Your task. Beginning with the first line of the data below, set down each line exactly through the line that contains "[X] (122, 2542)".

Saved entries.
____________

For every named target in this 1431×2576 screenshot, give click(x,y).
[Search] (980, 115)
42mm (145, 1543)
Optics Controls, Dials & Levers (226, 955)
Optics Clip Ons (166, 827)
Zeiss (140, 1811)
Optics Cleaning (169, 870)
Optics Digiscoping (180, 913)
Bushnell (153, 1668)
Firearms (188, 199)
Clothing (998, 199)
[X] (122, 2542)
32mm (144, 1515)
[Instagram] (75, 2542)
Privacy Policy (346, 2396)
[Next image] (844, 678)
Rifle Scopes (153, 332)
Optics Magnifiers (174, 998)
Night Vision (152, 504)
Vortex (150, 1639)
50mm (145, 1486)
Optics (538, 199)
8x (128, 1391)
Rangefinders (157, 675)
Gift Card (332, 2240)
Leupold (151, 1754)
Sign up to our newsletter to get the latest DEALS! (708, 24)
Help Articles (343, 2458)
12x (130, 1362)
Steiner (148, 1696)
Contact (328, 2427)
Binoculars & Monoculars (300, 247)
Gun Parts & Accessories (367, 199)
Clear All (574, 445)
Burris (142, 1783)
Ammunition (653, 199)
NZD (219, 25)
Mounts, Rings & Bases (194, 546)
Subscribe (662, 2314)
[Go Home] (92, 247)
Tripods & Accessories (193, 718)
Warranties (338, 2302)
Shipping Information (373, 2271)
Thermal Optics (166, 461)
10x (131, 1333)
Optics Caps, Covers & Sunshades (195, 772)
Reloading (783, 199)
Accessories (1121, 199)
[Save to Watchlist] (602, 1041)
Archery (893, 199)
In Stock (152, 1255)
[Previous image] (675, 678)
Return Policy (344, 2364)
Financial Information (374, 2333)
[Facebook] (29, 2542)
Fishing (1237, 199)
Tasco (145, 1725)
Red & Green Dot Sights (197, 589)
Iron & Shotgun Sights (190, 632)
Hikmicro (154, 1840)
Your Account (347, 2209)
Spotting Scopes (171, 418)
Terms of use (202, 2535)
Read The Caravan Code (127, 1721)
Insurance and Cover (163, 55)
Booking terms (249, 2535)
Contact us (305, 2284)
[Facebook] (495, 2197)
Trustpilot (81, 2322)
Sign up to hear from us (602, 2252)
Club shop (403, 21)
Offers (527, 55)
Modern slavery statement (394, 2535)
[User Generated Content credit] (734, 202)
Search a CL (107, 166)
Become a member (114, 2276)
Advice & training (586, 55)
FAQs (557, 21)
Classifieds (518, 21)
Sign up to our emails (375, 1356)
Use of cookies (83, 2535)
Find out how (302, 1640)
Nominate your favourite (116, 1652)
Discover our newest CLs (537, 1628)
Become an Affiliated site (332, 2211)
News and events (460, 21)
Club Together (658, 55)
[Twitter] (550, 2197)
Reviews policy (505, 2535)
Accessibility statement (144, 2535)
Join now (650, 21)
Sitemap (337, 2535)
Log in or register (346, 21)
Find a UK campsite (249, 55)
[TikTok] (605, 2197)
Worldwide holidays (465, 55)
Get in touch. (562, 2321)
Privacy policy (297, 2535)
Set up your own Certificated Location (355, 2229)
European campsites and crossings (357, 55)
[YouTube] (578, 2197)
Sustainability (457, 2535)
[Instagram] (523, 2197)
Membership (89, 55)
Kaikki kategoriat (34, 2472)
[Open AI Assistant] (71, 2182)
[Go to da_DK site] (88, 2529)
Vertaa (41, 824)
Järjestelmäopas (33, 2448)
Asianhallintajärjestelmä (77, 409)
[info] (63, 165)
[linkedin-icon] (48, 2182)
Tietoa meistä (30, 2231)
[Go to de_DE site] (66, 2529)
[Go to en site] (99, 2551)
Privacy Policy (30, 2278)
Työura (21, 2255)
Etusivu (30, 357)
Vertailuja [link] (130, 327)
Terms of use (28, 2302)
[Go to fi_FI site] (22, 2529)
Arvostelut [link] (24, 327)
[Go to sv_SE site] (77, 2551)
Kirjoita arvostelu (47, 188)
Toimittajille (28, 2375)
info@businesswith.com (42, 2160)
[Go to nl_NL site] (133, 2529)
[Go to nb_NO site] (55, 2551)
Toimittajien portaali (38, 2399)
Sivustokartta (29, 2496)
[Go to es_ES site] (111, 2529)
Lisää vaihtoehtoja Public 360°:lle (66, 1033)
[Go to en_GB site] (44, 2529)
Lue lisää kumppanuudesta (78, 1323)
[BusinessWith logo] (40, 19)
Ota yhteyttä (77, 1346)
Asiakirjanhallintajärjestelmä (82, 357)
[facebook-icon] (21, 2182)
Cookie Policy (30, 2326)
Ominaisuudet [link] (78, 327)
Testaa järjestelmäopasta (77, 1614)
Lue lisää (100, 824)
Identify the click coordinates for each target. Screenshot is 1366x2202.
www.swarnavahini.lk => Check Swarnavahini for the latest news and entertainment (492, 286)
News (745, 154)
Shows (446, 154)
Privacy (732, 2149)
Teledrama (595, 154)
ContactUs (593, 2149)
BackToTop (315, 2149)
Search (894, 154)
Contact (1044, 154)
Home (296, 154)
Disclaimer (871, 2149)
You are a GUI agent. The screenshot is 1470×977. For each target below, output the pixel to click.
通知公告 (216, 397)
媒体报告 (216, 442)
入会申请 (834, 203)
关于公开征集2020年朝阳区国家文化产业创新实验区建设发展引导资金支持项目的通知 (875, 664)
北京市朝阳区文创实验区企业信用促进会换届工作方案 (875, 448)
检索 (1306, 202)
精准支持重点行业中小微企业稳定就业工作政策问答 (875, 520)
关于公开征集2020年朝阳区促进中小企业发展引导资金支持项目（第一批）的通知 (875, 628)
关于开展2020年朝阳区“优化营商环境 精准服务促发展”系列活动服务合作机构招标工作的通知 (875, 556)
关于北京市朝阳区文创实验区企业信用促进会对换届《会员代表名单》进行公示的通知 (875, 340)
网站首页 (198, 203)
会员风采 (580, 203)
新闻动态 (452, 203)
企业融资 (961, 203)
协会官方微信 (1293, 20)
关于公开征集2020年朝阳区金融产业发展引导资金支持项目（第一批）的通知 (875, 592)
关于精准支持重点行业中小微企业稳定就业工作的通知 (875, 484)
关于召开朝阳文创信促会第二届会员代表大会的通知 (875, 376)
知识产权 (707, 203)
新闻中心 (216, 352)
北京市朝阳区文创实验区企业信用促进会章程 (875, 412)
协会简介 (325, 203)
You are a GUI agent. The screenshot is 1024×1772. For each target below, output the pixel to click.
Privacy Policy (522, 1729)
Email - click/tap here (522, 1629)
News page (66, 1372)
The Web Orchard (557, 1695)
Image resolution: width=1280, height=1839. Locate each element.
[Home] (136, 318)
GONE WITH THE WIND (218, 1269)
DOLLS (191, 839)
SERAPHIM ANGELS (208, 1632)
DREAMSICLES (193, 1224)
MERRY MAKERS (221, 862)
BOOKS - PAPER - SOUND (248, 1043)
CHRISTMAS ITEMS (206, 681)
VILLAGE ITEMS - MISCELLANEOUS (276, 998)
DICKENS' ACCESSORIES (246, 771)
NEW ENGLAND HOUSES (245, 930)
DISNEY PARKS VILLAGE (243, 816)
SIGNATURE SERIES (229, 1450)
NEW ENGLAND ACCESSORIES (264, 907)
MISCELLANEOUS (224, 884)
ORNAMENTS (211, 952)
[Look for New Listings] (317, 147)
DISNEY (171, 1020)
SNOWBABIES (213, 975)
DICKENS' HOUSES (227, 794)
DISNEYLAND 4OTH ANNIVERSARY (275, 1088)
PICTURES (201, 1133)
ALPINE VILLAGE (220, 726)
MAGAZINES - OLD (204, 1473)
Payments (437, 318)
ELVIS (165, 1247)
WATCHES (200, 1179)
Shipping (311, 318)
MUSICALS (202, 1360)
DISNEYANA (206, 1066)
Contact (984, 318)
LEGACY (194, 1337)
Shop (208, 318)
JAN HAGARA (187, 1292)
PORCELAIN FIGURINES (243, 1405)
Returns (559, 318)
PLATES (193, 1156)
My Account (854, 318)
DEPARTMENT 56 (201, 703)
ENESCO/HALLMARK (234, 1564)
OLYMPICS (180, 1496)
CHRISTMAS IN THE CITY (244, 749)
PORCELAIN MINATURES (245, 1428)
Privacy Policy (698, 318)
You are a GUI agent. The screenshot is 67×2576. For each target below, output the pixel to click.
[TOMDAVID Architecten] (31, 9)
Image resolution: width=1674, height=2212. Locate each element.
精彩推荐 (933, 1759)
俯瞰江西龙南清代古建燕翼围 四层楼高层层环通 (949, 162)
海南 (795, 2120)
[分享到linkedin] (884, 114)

____________

Answer for this exercise.
For every named target in this 1431×2576 screenshot, give click(x,y).
[Search] (980, 115)
42mm (145, 1543)
Optics Controls, Dials & Levers (226, 955)
Optics Clip Ons (166, 827)
Zeiss (140, 1811)
Optics Cleaning (169, 870)
Optics Digiscoping (180, 913)
Bushnell (153, 1668)
Firearms (188, 199)
Clothing (998, 199)
[X] (122, 2542)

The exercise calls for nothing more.